Yang dipertaruhkan bukanlah metodologi historis dalam arti modern dari istilah itu, tetapi suatu prosedur interpretasi yang didaktik dan berorientasi kognitif. Untuk memahami apa yang, pada awalnya, mungkin terlihat aneh atau tidak jelas - dan Chladenius menguraikan seluruh katalog ketidakjelasan yang berbeda - orang harus memperhitungkan asumsi diam-diam dan pra-reflektif yang menandai sudut pandang dari mana teks atau pernyataan yang bermasalah dibawa.
Hanya dengan demikian kita dapat mencapai pemahaman yang benar atau obyektif tentang materi pelajaran. Hermeneutika, pada titik ini, berjalan seiring dengan epistemologi. Dengan penggandaan pencarian kebenaran dan pencarian pemahaman, Chladenius mengantisipasi orientasi penting dalam hermeneutika abad ke-20.
Georg Friedrich Meier adalah filsuf lain yang berpikiran hermeneutis dalam paradigma Leibniz-Wolffian. Sementara Chladenius prihatin dengan ucapan dan tulisan, hermeneutika Meier diarahkan pada tanda-tanda seperti itu - yaitu, setiap jenis tanda, termasuk tanda-tanda non-verbal atau alami. Dalam Versuch einer Allgemeinen Auslegungskunst (1757), Meier berpendapat  tanda-tanda tidak mewakili atau merujuk pada makna atau niat non-semiotik tertentu, tetapi mendapatkan maknanya melalui lokasi mereka dalam keseluruhan linguistik yang lebih besar.

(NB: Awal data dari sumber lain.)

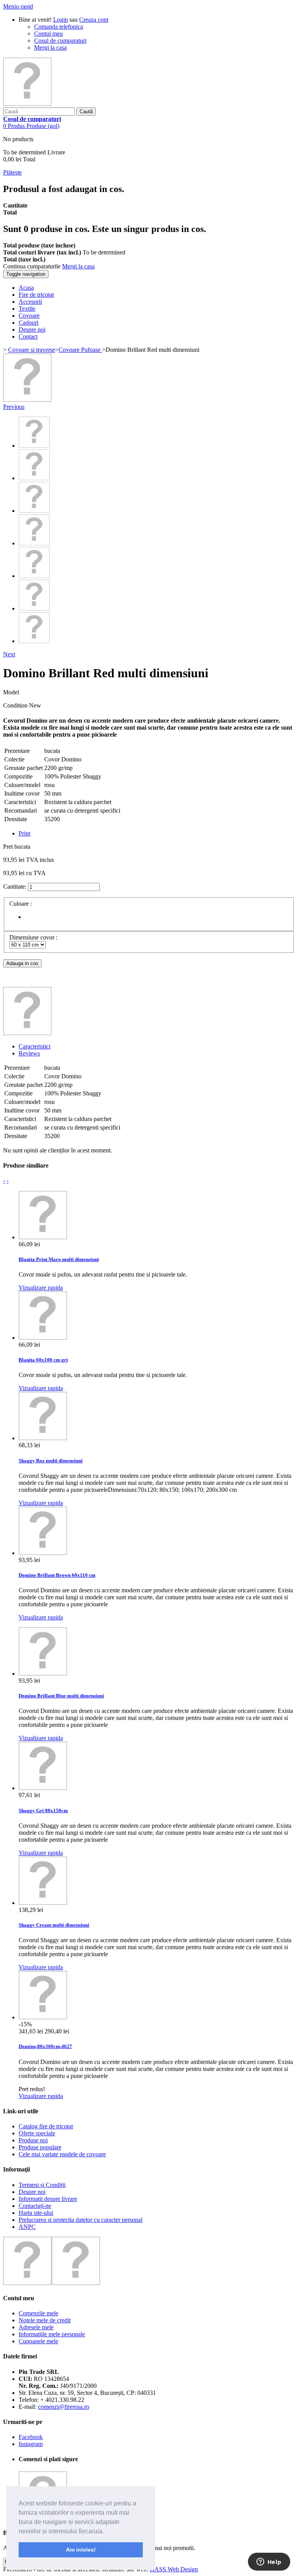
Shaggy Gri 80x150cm (43, 1810)
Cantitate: (14, 886)
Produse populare (40, 2147)
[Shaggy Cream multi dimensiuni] (43, 1903)
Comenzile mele (38, 2313)
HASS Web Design (174, 2569)
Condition (16, 705)
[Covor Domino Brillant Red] (34, 510)
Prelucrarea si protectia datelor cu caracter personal (80, 2219)
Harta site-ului (36, 2212)
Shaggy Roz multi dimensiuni (51, 1461)
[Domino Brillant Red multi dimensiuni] (27, 399)
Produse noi (33, 2140)
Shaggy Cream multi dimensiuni (54, 1925)
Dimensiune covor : (34, 937)
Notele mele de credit (45, 2320)
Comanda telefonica (58, 26)
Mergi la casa (50, 47)
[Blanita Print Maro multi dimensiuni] (43, 1237)
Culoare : (21, 903)
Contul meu (48, 33)
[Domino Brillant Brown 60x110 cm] (43, 1553)
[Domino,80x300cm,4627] (43, 2017)
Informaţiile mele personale (52, 2334)
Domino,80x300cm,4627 (45, 2046)
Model (11, 692)
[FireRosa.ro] (27, 103)
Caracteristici (34, 1046)
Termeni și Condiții (42, 2185)
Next (9, 654)
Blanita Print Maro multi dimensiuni (59, 1259)
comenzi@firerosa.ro (63, 2406)
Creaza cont (93, 19)
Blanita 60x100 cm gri (43, 1360)
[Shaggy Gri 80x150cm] (43, 1788)
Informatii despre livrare (48, 2198)
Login (60, 19)
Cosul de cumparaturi (60, 40)
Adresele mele (36, 2327)
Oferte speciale (37, 2133)
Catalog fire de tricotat (46, 2126)
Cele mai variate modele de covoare (62, 2154)
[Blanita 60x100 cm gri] (43, 1337)
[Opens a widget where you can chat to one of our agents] (269, 2562)
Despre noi (32, 2191)
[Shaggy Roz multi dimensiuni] (43, 1438)
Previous (13, 406)
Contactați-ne (35, 2205)
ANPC (27, 2226)
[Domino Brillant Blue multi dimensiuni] (43, 1673)
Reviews (29, 1053)
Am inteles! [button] (81, 2550)
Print (24, 833)
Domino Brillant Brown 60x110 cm (57, 1575)
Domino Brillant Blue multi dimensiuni (61, 1696)
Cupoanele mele (38, 2341)
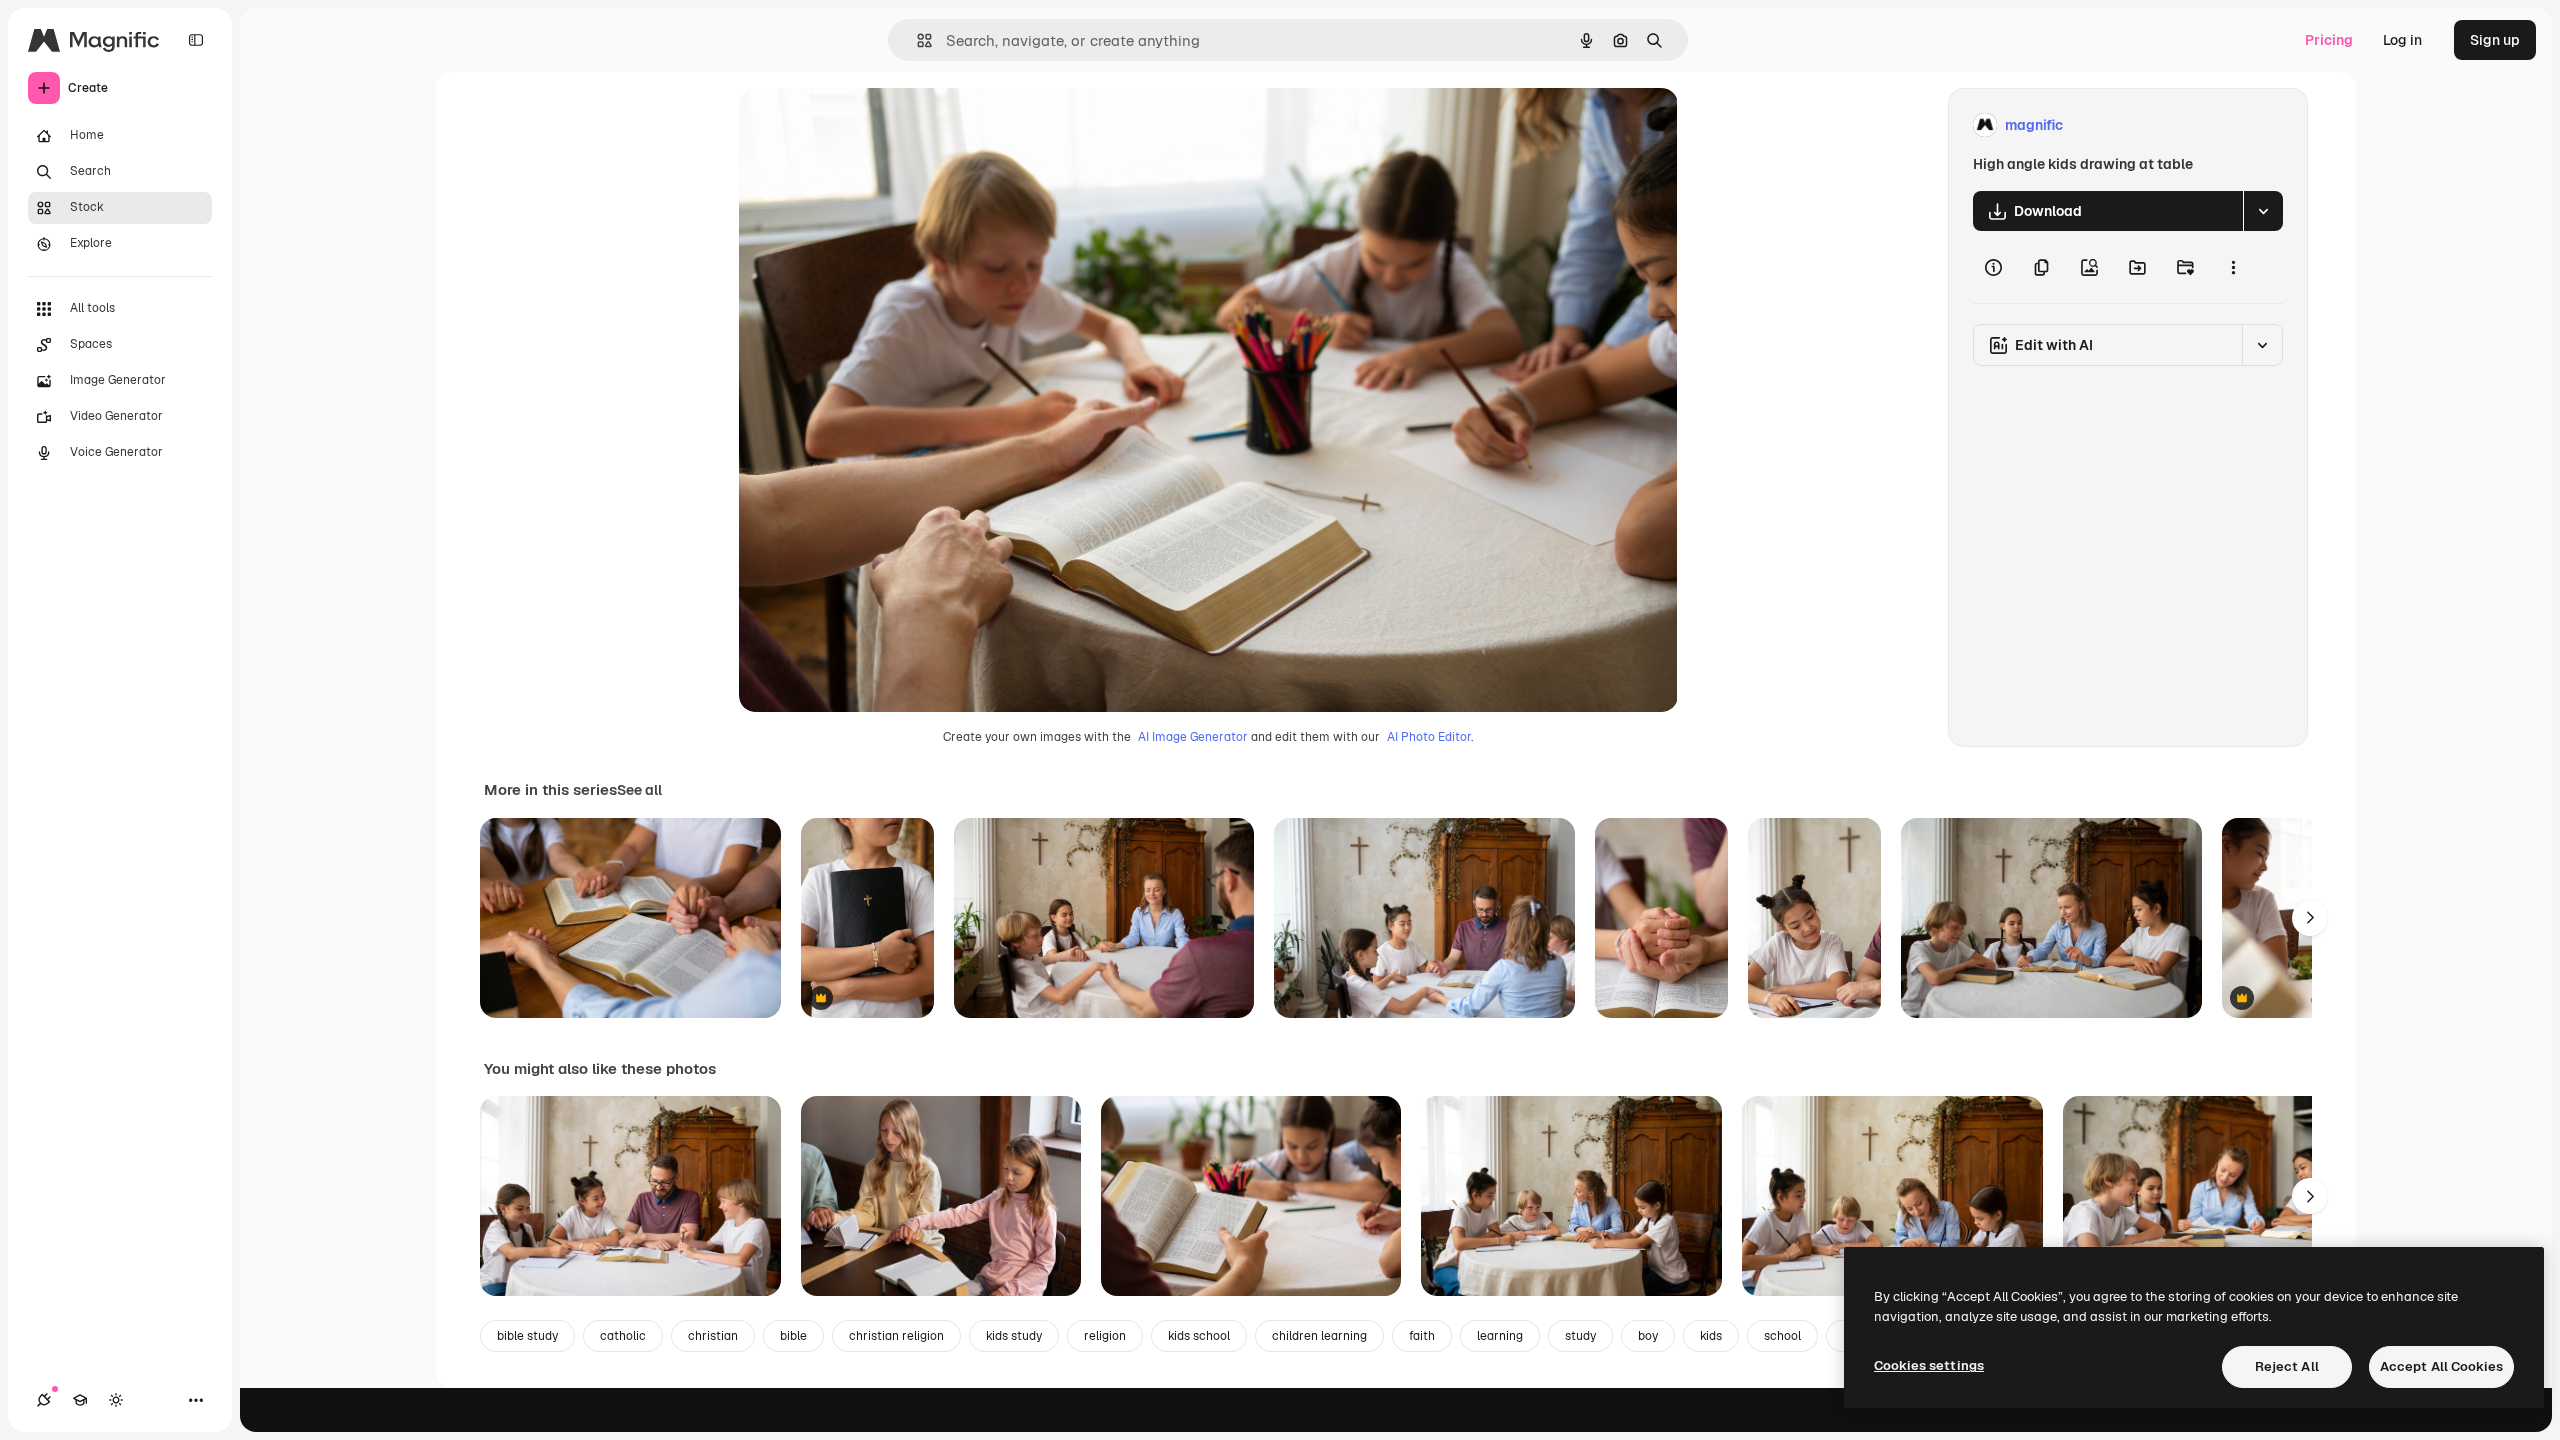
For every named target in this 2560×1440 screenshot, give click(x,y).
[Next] (2310, 918)
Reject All (2287, 1366)
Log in (2402, 40)
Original (867, 125)
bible (793, 1336)
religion (1105, 1336)
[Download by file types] (2263, 211)
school (1782, 1336)
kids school (1199, 1336)
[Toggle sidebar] (196, 40)
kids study (1014, 1336)
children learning (1319, 1336)
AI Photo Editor (1429, 737)
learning (1500, 1336)
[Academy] (80, 1400)
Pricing (2329, 40)
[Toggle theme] (116, 1400)
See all (639, 790)
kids (1711, 1336)
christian (713, 1336)
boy (1648, 1336)
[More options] (2233, 267)
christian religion (896, 1336)
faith (1422, 1336)
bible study (527, 1336)
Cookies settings (1929, 1365)
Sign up (2495, 40)
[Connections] (44, 1400)
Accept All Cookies (2441, 1366)
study (1580, 1336)
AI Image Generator (1193, 737)
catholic (623, 1336)
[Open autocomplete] (916, 40)
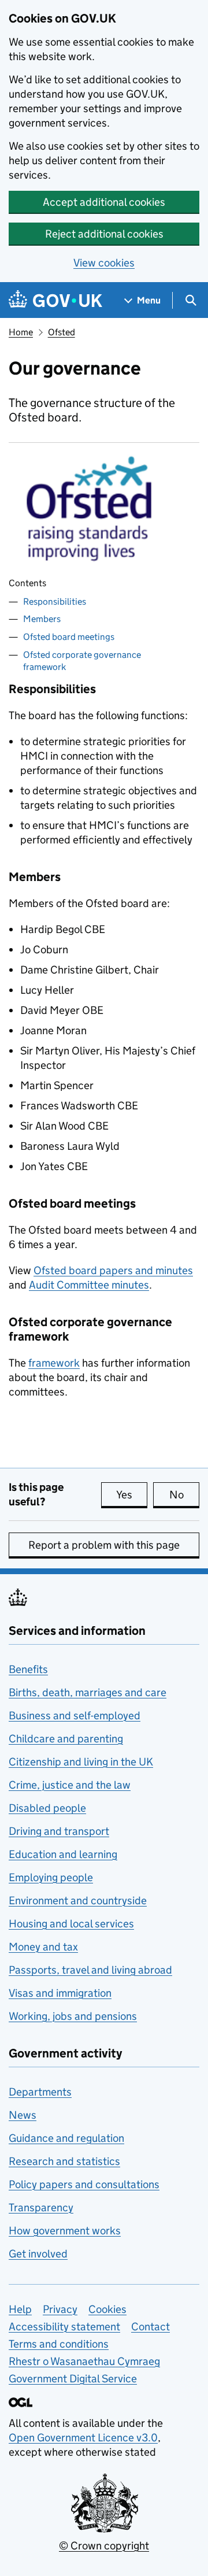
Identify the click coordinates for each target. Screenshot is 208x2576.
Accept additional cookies (104, 202)
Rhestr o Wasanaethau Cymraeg (84, 2361)
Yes (131, 1494)
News (22, 2115)
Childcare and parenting (66, 1738)
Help (20, 2309)
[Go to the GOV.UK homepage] (55, 300)
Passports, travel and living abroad (90, 1970)
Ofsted (61, 332)
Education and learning (63, 1854)
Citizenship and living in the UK (81, 1761)
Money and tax (43, 1946)
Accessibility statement (64, 2326)
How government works (65, 2230)
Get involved (38, 2253)
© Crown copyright (104, 2545)
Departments (40, 2091)
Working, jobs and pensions (73, 2016)
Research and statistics (64, 2161)
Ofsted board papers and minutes (113, 1270)
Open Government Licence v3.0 (83, 2437)
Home (21, 332)
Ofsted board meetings (68, 636)
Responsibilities (54, 601)
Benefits (28, 1669)
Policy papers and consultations (84, 2184)
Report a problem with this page (104, 1545)
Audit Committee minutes (89, 1284)
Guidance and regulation (66, 2138)
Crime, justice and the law (70, 1785)
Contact (150, 2326)
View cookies (104, 262)
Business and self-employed (74, 1715)
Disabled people (47, 1808)
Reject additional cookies (104, 233)
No (184, 1494)
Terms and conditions (59, 2344)
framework (54, 1363)
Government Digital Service (73, 2378)
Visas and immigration (60, 1993)
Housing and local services (71, 1923)
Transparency (41, 2207)
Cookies (107, 2309)
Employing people (51, 1877)
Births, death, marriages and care (87, 1692)
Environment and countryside (78, 1900)
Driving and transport (59, 1831)
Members (42, 618)
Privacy (60, 2309)
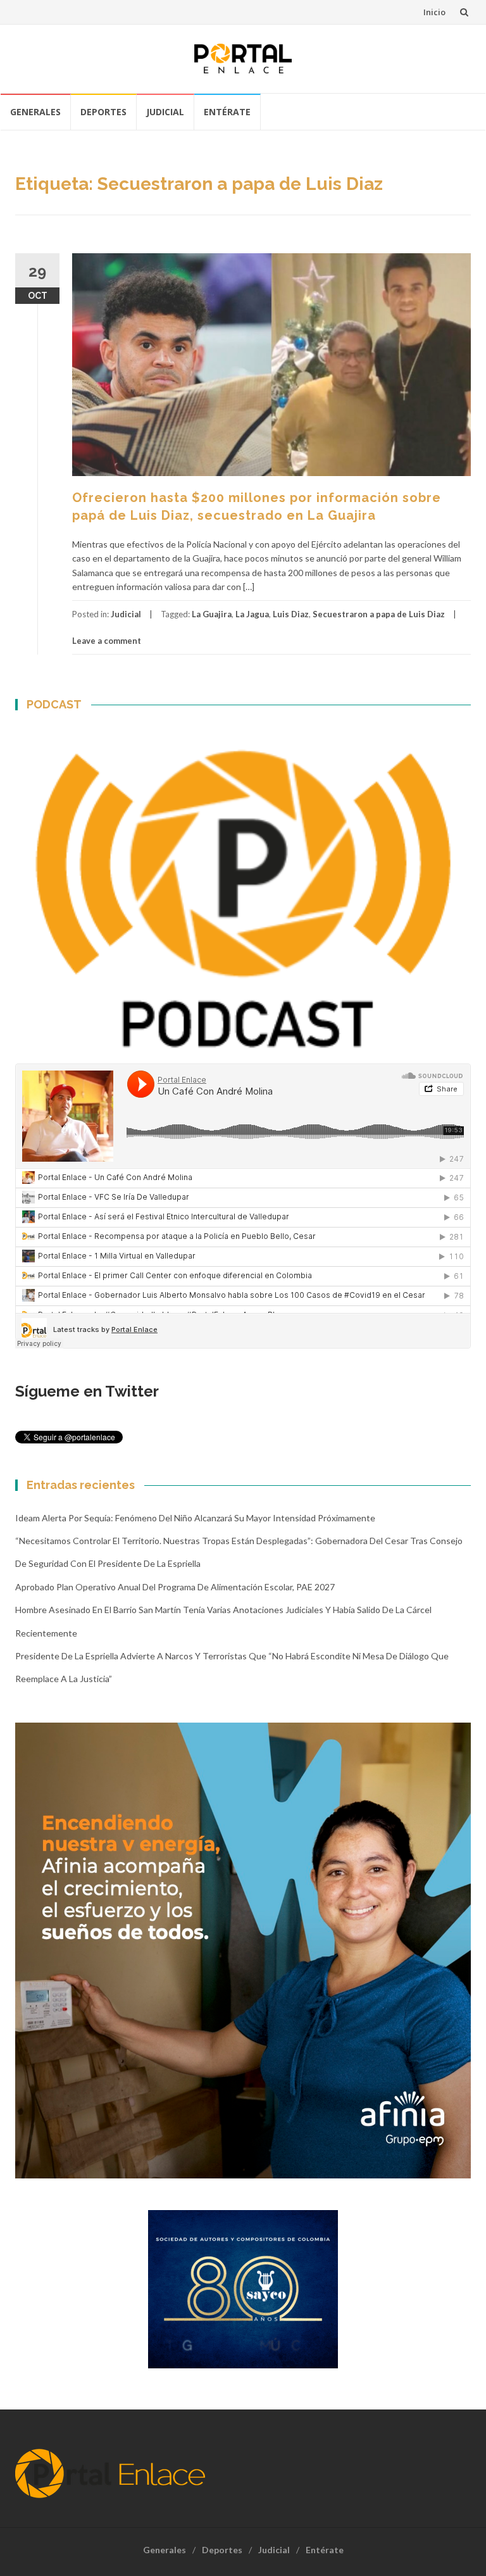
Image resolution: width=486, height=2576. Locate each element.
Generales (35, 112)
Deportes (103, 112)
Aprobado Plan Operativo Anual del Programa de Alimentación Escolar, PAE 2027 (175, 1586)
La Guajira (212, 614)
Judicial (165, 112)
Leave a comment (106, 641)
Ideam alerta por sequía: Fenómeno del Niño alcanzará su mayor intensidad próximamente (195, 1517)
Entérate (227, 112)
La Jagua (252, 614)
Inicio (434, 12)
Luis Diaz (291, 614)
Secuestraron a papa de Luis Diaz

Apa yang menentukan arti suatu tanda adalah hubungannya dengan tanda lainnya. Kontribusi Meier terhadap hermeneutika adalah untuk memperdebatkan saling ketergantungan hermeneutika dan bahasa, memperkenalkan holisme semantik di mana ketidakjelasan linguistik dipisahkan dengan mengacu pada bahasa itu sendiri, bukan dengan merujuk pada unsur-unsur ekstra-linguistik seperti maksud penulis.
Mempertimbangkan awal permulaan tradisi hermeneutik modern, dua nama lagi harus disebutkan: Friedrich Ast dan Friedrich August Wolf.
Ast menerbitkan Grundlinien der Grammatik, Hermeneutik und Kritik pada tahun 1808. Sebagai seorang klasikis ulung dan mahasiswa Friedrich Schelling, tujuannya adalah untuk menyediakan metodologi yang dengannya seluruh roh sejarah dunia dapat diambil kembali. Ucapan individu tidak bisa dipahami dengan merujuk pada penulisnya, atau dengan mengacu pada tempat mereka dalam sistem semiotik, tetapi sesuai dengan lokasi mereka dalam sejarah dunia.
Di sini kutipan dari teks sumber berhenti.